If you watch movies the way you look at paintings, this one deserves its reputation as a classic. As noted in the synopsis, the cinematography is brilliant for its time, the sets are an excellent example of German Expressism intersecting with reality, and it all looks just splendid. The trouble is, if you watch movies the way almost everybody does, there's rather a lot wrong with it.
Firstly, this is a 90-minute film with maybe 30 minutes' worth of plot, so almost everything goes on for too long or happens very slowly, and the pace is mostly glacial. When the hero loses a coat-button, the camera draws our attention to this seemingly trivial detail. Will this be an important plot-point? No! It happens so that a later scene in which he puts on his coat can be stretched by having his wife notice the missing button, search in her sewing-basket until she finds one that matches, and sew it on in real time.
Then there's the tone. Tragicomedy is a difficult blend to get right, and here they get it very wrong indeed. The mood simply changes abruptly every so often, as if the script was written by a tag-team wearing happy and sad masks. One very sudden mood-swing is so extreme that it's preceded by an intertitle admitting that the following turn of events would be ludicrously implausible in real life, but the author of this story has taken pity on his fictional character and thrown in an outrageous coincidence.

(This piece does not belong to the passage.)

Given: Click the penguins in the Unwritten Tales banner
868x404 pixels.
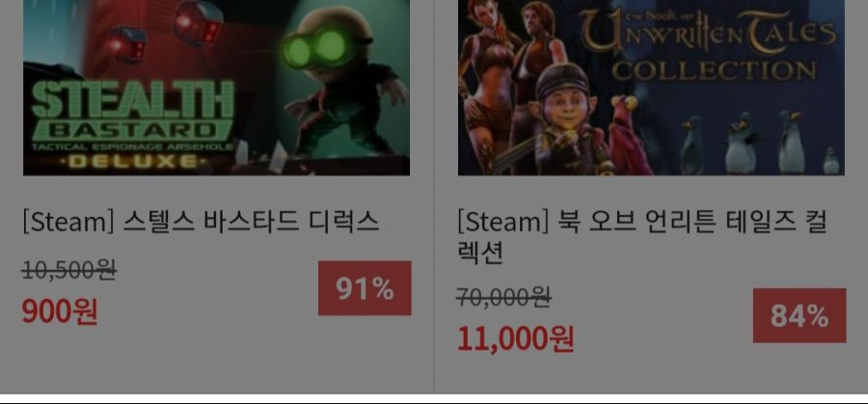Looking at the screenshot, I should click(x=760, y=143).
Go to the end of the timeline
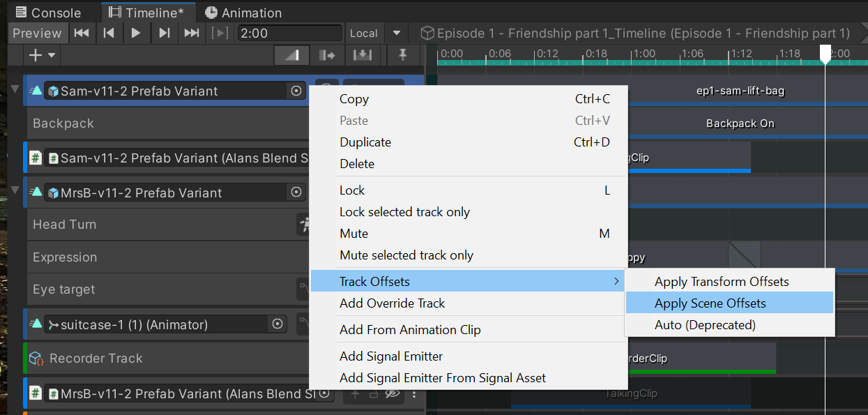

And of course there's Emil Jannings. Actors in silent movies by definition couldn't talk, so of course they all overacted. But this isn't just hamming it up; this is an explosion in a bacon factory! See Emil Jannings pull funny faces and comical capers as a slightly absurd but lovable old man! (You may find him more lovable if you don't know he later became an enthusiastic Nazi - oops, I just told you.) Now see him reel in bug-eyed horror as his world collapses! And now we've found an excuse for him to do a lengthy and irrelevant bit of drunk acting! Uh-oh, it's time for his descent into complete and utter despair! See the multi-faceted Emil portray near-catatonic depths of misery by impersonating Quasimodo in slow motion for half an hour! Is there no end to the man's talents!? (Actually, there is. Eating anything larger than a grape without getting some of it caught in his extravagant facial hair is completely beyond his capabilities.)
This movie is technically very good indeed, but it's also very old-fashioned indeed, in the worst possible way. And for a film which is supposed to be about 50% comedy, it's distinctly lacking in actual humor.